On Sun, Dec 09, 2007 at 12:38:14PM -0800, [EMAIL PROTECTED] wrote:
Much is said about how git does merging better than cvs or svn.
I'm wondering *why* it is better.
Did someone recently invented a better merging algorithm??
The main reason is that when you do a merge, it remembers the merge, and
what exactly what went into it.
Why can't cvs and svn just replace merging code to say
they are now "just as good as git" ???
CVS would be much harder than SVN. At least SVN tracks entire trees with
real changesets. The problem is that SVN doesn't record what things were
merged in (there are conventions to put in the change history to record
this).
Without storing this information, it isn't available to merge better with.

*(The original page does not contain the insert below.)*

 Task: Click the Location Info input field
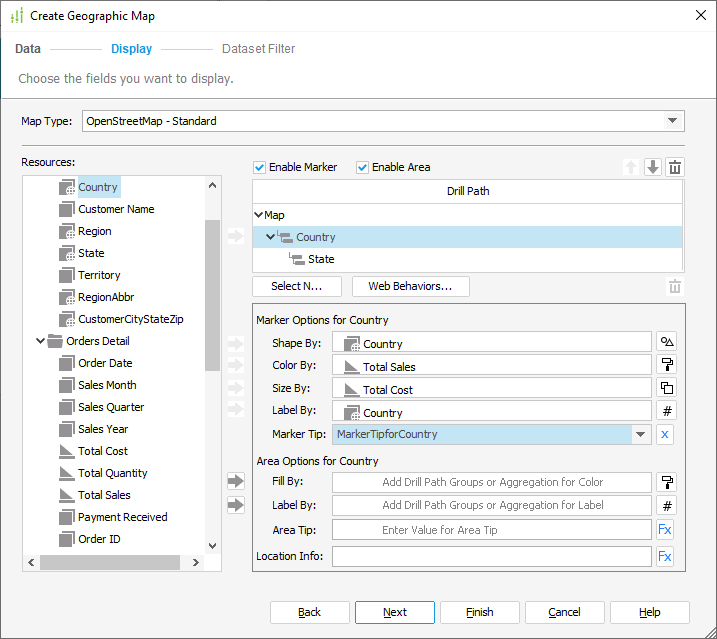(x=491, y=556)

To explain a little better:
- The basics of a merge are to find a common ancestor of the involved
versions and do a 3-way merge of these versions. SVN and git are going
to be able to do this. CVS mostly can. The 3-way merge algorithms
themselves are largely unchanged.
- Where it gets tricky is after you've merged once, and then the two
branches diverge again, and you want to bring them back in sync. The
way git represents things, when you merge before, the two branches
_are_ the same tree--it records this with a special merge commit. The
other systems don't keep track of this very well.
- The other issue is if a given branch has cherry-picked some changes and
then you want to merge the whole branch. Git has some code to try and
detect this, but I don't have any experience in how well it works.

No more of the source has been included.